Through revisions to the law that define land as ‘dangerous and not suitable to live in’ due to disasters, the wealthy can legally deprive the poor of their land.
In her 2007 book “Shock Doctrine”, Canadian journalist Naomi Klein names this phenomenon visible in the neo-liberal world ‘disaster capitalism’, and warns against reconstruction grounded in neo-liberalism.
In particular, she refers to the deprivation of land in the wake of natural disasters such as tsunamis as a ‘second tsunami’.
Applying this concept to the Great East Japan Earthquake of 2011, interventions such as the establishment of disaster risk areas, fisheries industry revival special zones, and construction of enormous seawalls show typical examples of the ‘shock doctrine’ piggybacking on disasters.
However, from joint field work along the entire length of the Miyagi prefectural coastline that the author has been involved in, this paper finds that disaster recovery called the ‘inner shock doctrine’ is in practice.

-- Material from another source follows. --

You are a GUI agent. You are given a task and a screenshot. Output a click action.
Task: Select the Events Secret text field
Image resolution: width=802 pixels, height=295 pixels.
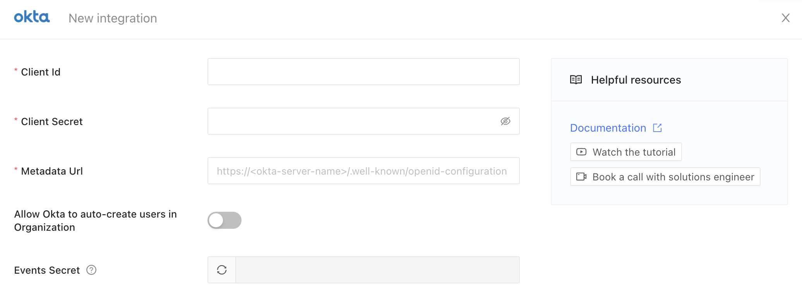377,270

That is, rather than merely recovery from a disaster, efforts are being made in each locale under their distinctive circumstances to address the structural problems (such as of succession,
fishing rights, over-intensive aquaculture, and tsunami vulnerability) in each community. Increasing wealth of productive means via emergencies is referred to as ‘creative destruction’, as it involves temporarily disrupting the normal daily order until that time.
It is clear that the inner shock doctrine, as a consequence of this creative destruction, acts to prevent the emergence of neo-liberalism.
This paper discusses regeneration in devastated communities and the possibilities therein.